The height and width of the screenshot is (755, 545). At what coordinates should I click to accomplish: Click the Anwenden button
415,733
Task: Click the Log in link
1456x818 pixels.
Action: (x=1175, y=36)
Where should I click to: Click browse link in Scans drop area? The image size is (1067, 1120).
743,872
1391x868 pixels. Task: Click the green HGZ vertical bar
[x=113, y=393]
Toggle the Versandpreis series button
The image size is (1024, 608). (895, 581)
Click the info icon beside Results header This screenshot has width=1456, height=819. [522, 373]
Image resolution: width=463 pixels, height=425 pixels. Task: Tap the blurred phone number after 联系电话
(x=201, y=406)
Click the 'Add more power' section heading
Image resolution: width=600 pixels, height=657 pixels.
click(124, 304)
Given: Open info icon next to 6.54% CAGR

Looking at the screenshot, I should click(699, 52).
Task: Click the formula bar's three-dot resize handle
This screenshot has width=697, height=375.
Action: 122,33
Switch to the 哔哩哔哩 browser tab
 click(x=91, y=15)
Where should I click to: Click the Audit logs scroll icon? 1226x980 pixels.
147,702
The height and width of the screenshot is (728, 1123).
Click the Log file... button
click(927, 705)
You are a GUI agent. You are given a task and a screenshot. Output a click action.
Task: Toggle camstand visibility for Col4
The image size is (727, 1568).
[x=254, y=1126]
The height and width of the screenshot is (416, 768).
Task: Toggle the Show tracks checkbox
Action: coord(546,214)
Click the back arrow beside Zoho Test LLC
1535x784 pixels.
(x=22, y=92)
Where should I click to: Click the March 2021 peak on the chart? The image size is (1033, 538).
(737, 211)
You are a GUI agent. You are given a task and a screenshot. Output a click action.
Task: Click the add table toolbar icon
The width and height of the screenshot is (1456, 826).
+ + +
-- Problem requirements --
Reproduce all of the records above verbatim, line for line, with nothing added or changed.

-- Task answer --
The height and width of the screenshot is (755, 545). At what coordinates should I click to accomplish: Click the Anwenden button
415,733
Task: Click the Log in link
1456x818 pixels.
Action: (x=1175, y=36)
Where should I click to: Click browse link in Scans drop area? The image size is (1067, 1120).
743,872
1391x868 pixels. Task: Click the green HGZ vertical bar
[x=113, y=393]
Toggle the Versandpreis series button
The image size is (1024, 608). (895, 581)
Click the info icon beside Results header This screenshot has width=1456, height=819. [522, 373]
Image resolution: width=463 pixels, height=425 pixels. Task: Tap the blurred phone number after 联系电话
(x=201, y=406)
Click the 'Add more power' section heading
Image resolution: width=600 pixels, height=657 pixels.
click(124, 304)
Given: Open info icon next to 6.54% CAGR

Looking at the screenshot, I should click(699, 52).
Task: Click the formula bar's three-dot resize handle
This screenshot has width=697, height=375.
Action: 122,33
Switch to the 哔哩哔哩 browser tab
 click(x=91, y=15)
Where should I click to: Click the Audit logs scroll icon? 1226x980 pixels.
147,702
The height and width of the screenshot is (728, 1123).
Click the Log file... button
click(927, 705)
You are a GUI agent. You are given a task and a screenshot. Output a click action.
Task: Toggle camstand visibility for Col4
The image size is (727, 1568).
[x=254, y=1126]
The height and width of the screenshot is (416, 768).
Task: Toggle the Show tracks checkbox
Action: coord(546,214)
Click the back arrow beside Zoho Test LLC
1535x784 pixels.
(x=22, y=92)
Where should I click to: Click the March 2021 peak on the chart? The image size is (1033, 538).
(737, 211)
You are a GUI agent. You are given a task and a screenshot. Output a click action.
Task: Click the add table toolbar icon
The width and height of the screenshot is (1456, 826).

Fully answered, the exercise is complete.